•   Managua, Nicaragua  |
  •  |
  •  |
  • Edición Impresa

Frente al monumento de Álvaro Conrado, en el costado oeste del Instituto Loyola, se reunieron este lunes familiares, amigos, compañeros de clases y maestros, para rendirle homenaje en el día que habría cumplido 16 años. Él fue una de las primeras víctimas de la represión a las protestas ciudadanas en abril de 2018, cuando llevaba agua a estudiantes atrincherados en la Universidad de Ingeniería (UNI).

En el acto conmemorativo, los padres de Conrado reiteraron su demanda de “justicia” por la muerte del adolescente, asesinado de un balazo el 20 de abril del año pasado, y por todas las víctimas ocurridas desde entonces en el contexto de las protestas antigubernamentales.
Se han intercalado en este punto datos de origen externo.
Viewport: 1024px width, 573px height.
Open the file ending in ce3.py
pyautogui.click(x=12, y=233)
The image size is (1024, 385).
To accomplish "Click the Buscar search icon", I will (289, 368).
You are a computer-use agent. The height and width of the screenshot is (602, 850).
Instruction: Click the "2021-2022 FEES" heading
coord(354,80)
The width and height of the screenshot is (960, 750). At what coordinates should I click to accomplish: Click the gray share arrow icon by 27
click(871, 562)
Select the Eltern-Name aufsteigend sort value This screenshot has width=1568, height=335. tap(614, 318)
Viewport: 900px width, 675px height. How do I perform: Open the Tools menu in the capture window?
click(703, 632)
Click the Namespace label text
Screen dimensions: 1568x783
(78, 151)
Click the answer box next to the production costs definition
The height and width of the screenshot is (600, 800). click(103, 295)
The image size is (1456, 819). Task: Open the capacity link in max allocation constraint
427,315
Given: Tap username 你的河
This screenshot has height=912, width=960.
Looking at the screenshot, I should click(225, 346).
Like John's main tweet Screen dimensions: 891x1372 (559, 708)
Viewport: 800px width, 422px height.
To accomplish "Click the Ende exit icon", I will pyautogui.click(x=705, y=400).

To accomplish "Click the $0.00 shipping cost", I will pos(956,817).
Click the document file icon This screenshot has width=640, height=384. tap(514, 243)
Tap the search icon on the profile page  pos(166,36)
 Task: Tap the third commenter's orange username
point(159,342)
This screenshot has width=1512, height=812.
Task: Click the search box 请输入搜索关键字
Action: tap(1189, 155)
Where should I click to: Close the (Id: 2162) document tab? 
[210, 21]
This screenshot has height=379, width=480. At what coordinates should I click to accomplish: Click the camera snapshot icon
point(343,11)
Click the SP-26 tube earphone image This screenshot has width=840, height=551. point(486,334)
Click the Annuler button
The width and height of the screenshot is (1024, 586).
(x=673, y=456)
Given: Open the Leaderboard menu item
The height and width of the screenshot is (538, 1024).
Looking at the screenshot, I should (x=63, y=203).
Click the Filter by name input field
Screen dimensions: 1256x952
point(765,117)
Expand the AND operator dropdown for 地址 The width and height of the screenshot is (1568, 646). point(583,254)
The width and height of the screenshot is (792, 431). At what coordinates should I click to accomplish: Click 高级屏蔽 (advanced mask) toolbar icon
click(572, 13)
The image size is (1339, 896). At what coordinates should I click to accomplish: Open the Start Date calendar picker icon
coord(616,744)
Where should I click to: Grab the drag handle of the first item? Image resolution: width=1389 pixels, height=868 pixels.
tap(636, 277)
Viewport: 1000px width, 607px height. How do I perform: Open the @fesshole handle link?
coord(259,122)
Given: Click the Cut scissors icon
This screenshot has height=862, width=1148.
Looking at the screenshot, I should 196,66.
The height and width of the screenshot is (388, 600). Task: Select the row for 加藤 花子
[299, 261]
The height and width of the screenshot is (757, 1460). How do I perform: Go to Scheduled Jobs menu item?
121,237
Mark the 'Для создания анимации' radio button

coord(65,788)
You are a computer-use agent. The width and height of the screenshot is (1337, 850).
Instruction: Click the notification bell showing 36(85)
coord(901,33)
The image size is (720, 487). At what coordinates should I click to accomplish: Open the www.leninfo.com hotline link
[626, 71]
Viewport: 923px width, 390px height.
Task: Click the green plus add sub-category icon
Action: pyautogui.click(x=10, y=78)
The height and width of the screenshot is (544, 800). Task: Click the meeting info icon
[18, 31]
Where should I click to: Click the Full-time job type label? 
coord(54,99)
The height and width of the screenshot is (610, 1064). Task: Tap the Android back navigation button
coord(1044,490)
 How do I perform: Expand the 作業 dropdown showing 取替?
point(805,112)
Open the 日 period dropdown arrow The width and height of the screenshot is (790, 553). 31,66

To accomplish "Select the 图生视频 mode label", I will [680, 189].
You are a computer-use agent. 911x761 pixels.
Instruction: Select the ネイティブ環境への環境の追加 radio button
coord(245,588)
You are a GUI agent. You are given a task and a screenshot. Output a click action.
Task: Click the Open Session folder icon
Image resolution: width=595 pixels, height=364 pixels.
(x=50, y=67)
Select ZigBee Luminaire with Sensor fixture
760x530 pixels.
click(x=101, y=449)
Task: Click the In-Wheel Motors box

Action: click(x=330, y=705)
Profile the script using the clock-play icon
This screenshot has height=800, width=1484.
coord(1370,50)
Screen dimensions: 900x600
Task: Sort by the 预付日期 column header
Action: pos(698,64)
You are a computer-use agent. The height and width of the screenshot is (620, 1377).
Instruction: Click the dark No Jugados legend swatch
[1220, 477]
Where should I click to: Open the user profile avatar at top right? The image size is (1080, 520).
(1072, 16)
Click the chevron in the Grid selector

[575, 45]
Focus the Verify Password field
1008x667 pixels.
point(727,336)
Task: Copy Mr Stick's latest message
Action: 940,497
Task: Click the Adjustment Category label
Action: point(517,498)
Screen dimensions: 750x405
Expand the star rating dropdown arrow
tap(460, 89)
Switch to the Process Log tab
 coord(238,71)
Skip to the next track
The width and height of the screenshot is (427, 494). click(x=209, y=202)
Lisseth Dávila, su mamá, reiteró que llegará “hasta las últimas consecuen-cias para encontrar justicia” por el asesinato del jovencito. Bimarck Pïcado/END

Los padres de Alvarito, como le llamaban sus compañeros de clases del Loyola, llevaron ofrendas florales dirigidas de forma simbólica de “Toda Nicaragua”.

La bala impactó a Conrado en el cuello, cuando la Policía Nacional y fuerzas de choque pro-Gobierno intentaban desalojar a los estudiantes protestantes del recinto de la UNI y sus alrededores.

Cuando el jovencito recibía los primeros auxilios de otros estudiantes, expresó: “Me duele respirar”, una frase que se convirtió en un lema de las protestas ciudadanas en Nicaragua.

Herido, Conrado fue trasladado a un hospital cercano, pero allí le negaron la atención médica que le hubiera salvado la vida, denunció la familia en su momento.

La madre de Álvaro Conrado, Lisseth Dávila, reiteró este lunes que llegará “hasta las últimas consecuencias para encontrar justicia” por la muerte de su hijo.

Sueños arrebatados

La madre cantó “Las Mañanitas” frente al monumento de Conrado y lamentó ya no poder cantarle a su niño, como hizo en sus 15 años. 

Los maestros y algunos compañeros de clases que participaron del homenaje cantaron y declamaron versos en honor a Conrado, así como en septiembre honran a los héroes nacionales, los próceres del siglo XIX, pero indicaron que este nuevo héroe “es un amigo, un alumno que apenas hace un año corría en estos mismos pabellones”.

Recuerdo

El docente de deportes, Iván Méndez, recordó a Conrado como un “joven aplicado que tenía como sueño participar de las pruebas de salto largo”.

Méndez explicó que por eso, junto al monumento pusieron una pista de salto largo, simbolizando el sueño que el joven no pudo cumplir porque fue asesinado.

Agregó que una de las últimas pláticas que tuvo con el jovencito fue cuando le solicitó que lo hiciera “saltador”.

Pero, su destino era “saltar al cielo, saltar a la inmortalidad y siempre será recordado como parte del equipo Loyola”, expresó el profesor Méndez.

Familiares y personal del Instituto Loyola, cantaron las mañanitas a Álvaro Conrado por su cumpleaños.

La novia de Alvarito, quien prefiere proteger su identidad por seguridad, afirmó que aunque el dolor de su muerte sigue latente, hoy por lo menos “puedo hablar del tema, puedo decir que él era una magnifica persona” y que mataron a un joven de excelencia académica, a un futuro gran atleta del país; y no solo a Álvaro, sino a decenas de jóvenes más.

La estudiante de Secundaria reveló que Conrado le hablaba de su sueño de ser abogado, “le encantaban las leyes porque las miraba como un medio para ayudar a las personas, siempre tuvo un sentimiento patriótico”

Es por ello que, la jovencita se unió al llamado de justicia para que “la muerte de Álvaro, la muerte de todos los que han sido asesinados, no quede impune y que cada uno de los que usó su arma para reprimir al pueblo, se les aplique justicia”.

Alianza cívica asiste

Miembros de la Alianza Cívica por la Justicia y la Democracia y representantes  de la Unidad Nacional Azul y Blanco también participaron del homenaje de Conrado, reiterando su demanda de justicia y democracia.

Homenaje al niño Álvaro Conrado en conmemoración de su cumpleaño. Bismarck Picado/END

Azahalea Solís, miembro de la Alianza y asesora de la mesa de negociación con el Gobierno de Nicaragua, luego de cantar “Las Mañanitas” y “Nicaragua, Nicaragüita” en el homenaje, afirmó que por la memoria de niños como Conrado es que “debe haber justicia y no impunidad, para todos los nicaragüenses asesinados en el contexto de las protestas sociales”. 

Álvaro Conrado es uno de los más de 300 muertos que dejó la represión gubernamental a las protestas cívicas iniciadas el 18 de abril de 2018.